Ah, les "créatifs", quelle sale race en effet ! Par effet de contraste, ils me rendent fier d'appartenir à celle des musiciens. Les créatifs croient créer, inventer, alors qu'un véritable artiste ne fait que révéler (dé—couvrir) ce qui le traverse à un moment donné, ce qui se montre, ce qui monte à travers lui. Il ne choisit pas. Dieu crée, les hommes ne font que trouver, retrouver, rappeler à eux les motifs que Dieu a laissé tomber de son génie, les ordonner, les débarrasser de la gangue opaque qui les entraîne vers la nuit des temps. Un musicien travaille de ses mains au moins autant que de son esprit. Il aime ses outils, ses instruments, les respecte, les entretient, les protège. Finalement, un compositeur a plus à voir avec un peintre qu'avec un écrivain, même s'il s'exprime avec des phrases. Un compositeur qui ne serait pas instrumentiste ? Ça doit exister, bien sûr, mais c'est très rare (sauf dans la "musique acousmatique", et ce n'est pas un hasard). Il y a de l'artisan chez le musicien, comme chez le peintre. "Faire sa technique trois heures par jour"… ! quel écrivain aurait l'idée saugrenue de "travailler", en ce sens-là ? J'aime que le mot "technique" veuille dire quelque chose pour un musicien, comme pour un peintre, comme pour un ébéniste ou un danseur. Qu'est-ce que la technique, si ce n'est la reprise inlassable du problème de l'art, de la manière dont il peut parfois se frayer un chemin jusqu'à nous, avançant entre les rocs coupants de la maladresse humaine ?

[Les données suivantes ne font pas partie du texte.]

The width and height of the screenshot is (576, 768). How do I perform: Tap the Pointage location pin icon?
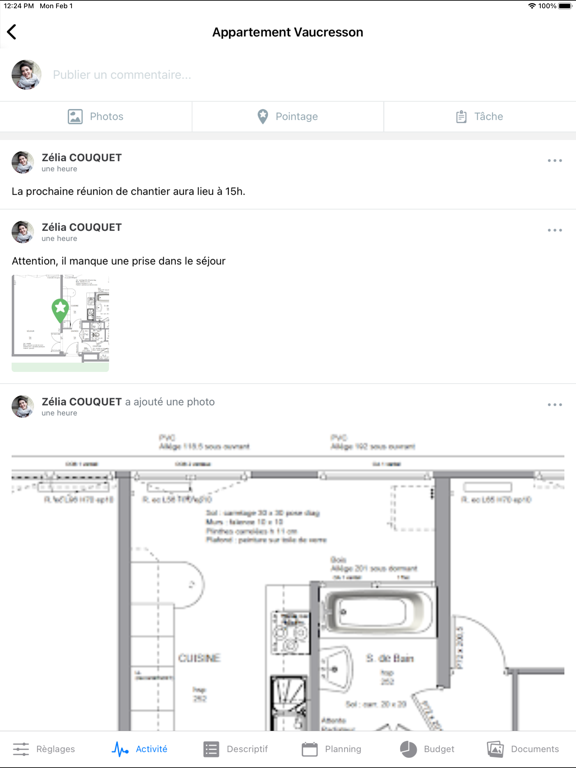pos(263,117)
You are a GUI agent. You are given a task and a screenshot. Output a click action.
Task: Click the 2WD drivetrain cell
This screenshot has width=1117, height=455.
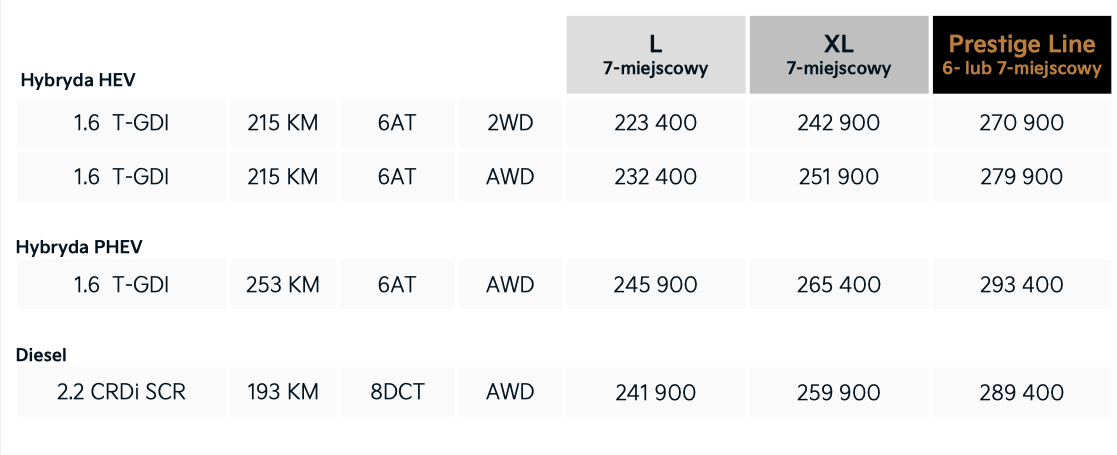point(510,123)
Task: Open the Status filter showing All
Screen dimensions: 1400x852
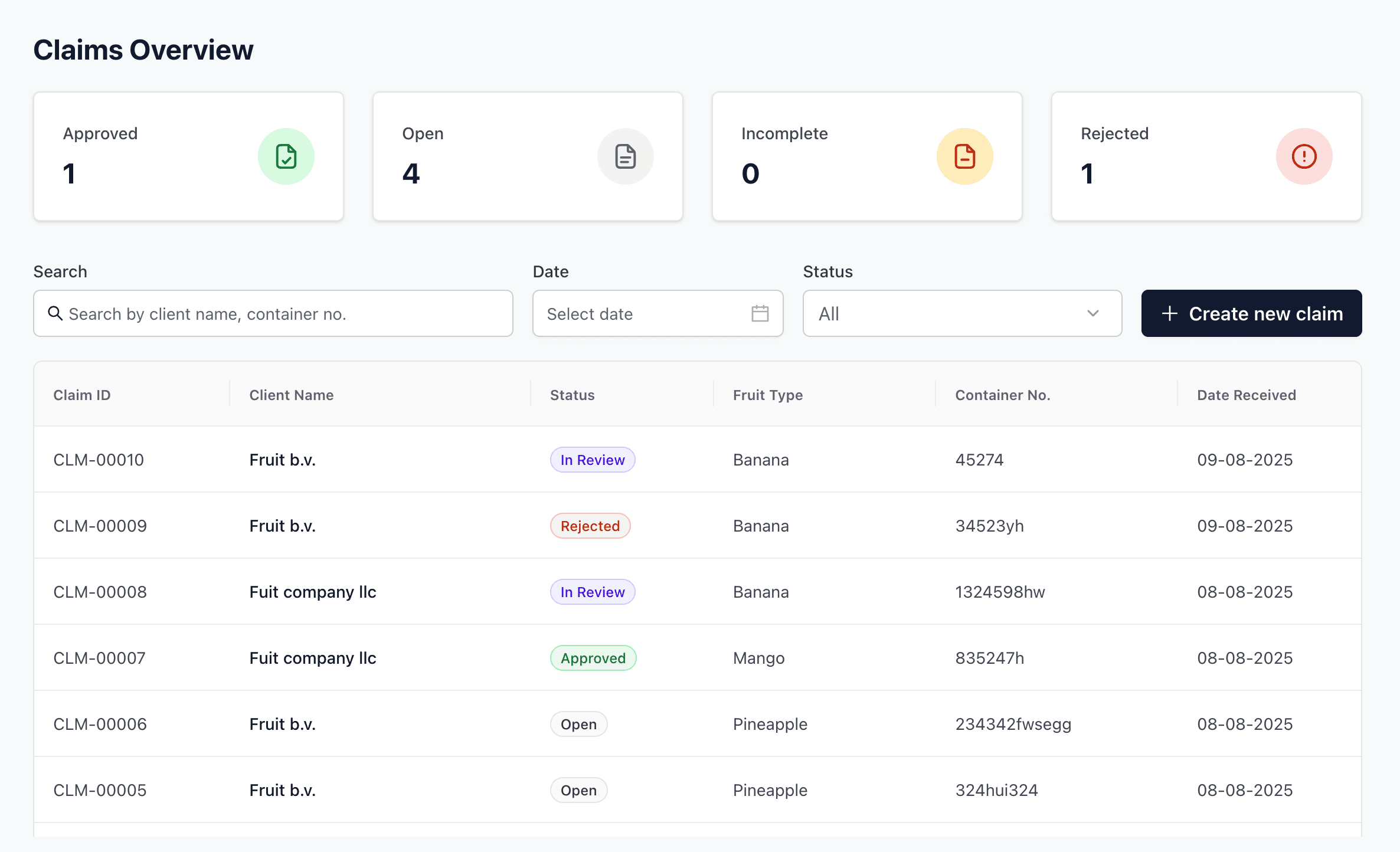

Regarder un ouvrier travailler ? En effet, plus personne ne fait ça, sauf dans ces reconstitutions muséales qu'adorent les festifs dégénérés qui ont besoin qu'on leur explique que le lait sort du pis des vaches et qu'on peut faire de la musique avec autre chose que des ordinateurs et des platines. N'importe quoi, la plomberie, la menuiserie, la maçonnerie, la peinture, la danse, la percussion, peu importe. Regarder un ouvrier travailler, j'ai adoré le faire, quand j'étais enfant. Ça me donnait des frissons, je me sentais dans une espèce d'état second que j'ai longtemps associé au plaisir. Ce qui compte, c'est la qualité du geste, l'attention, l'efficacité sans l'effet, l'enchaînement des états du corps et de l'âme qui rendent possible un travail bien fait, la tension mentale et physique en vue d'une résultat tangible, palpable, vérifiable, et si possible beau. Mais le "vérifiable" est très important. Se demander si ça fonctionne ou pas, si c'est juste ou pas, si c'est réussi ou raté… Dans bien des occasions, dans la plupart des occasions, le juste coïncide avec le vrai, le réussi avec le beau, comme dans le cas, emblématique pour moi, de la course à pied.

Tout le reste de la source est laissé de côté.